═════ MATERIAL FOR THIS TASK
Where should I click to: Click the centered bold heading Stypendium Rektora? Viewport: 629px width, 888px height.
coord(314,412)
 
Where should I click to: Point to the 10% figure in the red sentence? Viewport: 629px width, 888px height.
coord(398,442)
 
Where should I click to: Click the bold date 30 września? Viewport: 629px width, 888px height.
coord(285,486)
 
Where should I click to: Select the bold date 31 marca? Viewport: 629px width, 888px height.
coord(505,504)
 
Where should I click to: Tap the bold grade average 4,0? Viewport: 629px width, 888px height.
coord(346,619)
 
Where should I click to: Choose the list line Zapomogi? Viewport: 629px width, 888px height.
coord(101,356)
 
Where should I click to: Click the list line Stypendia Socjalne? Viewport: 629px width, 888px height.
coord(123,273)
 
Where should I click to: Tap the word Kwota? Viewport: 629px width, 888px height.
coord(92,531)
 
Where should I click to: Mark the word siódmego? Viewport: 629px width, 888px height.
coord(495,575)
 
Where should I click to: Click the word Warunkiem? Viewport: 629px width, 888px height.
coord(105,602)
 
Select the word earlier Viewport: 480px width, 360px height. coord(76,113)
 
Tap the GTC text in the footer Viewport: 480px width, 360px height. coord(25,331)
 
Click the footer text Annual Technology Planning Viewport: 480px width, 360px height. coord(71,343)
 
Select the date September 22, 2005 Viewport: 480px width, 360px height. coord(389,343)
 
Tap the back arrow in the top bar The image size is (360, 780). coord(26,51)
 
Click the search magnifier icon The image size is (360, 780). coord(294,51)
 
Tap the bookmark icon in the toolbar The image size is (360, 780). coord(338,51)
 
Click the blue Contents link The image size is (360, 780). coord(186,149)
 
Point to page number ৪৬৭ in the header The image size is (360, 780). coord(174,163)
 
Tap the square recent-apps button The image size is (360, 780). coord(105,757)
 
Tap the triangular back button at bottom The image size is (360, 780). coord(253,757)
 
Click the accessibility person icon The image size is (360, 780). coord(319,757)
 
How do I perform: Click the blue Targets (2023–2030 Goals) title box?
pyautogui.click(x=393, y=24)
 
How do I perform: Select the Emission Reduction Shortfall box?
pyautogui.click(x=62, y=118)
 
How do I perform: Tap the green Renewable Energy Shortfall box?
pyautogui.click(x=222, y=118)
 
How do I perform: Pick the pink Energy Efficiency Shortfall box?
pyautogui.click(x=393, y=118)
══════════
### [REQUIREMENT]
Return each line of the data above that contains the string "footer". Uppercase and lowercase letters count as different.

### [THE OUTPUT]
Tap the GTC text in the footer Viewport: 480px width, 360px height. coord(25,331)
Click the footer text Annual Technology Planning Viewport: 480px width, 360px height. coord(71,343)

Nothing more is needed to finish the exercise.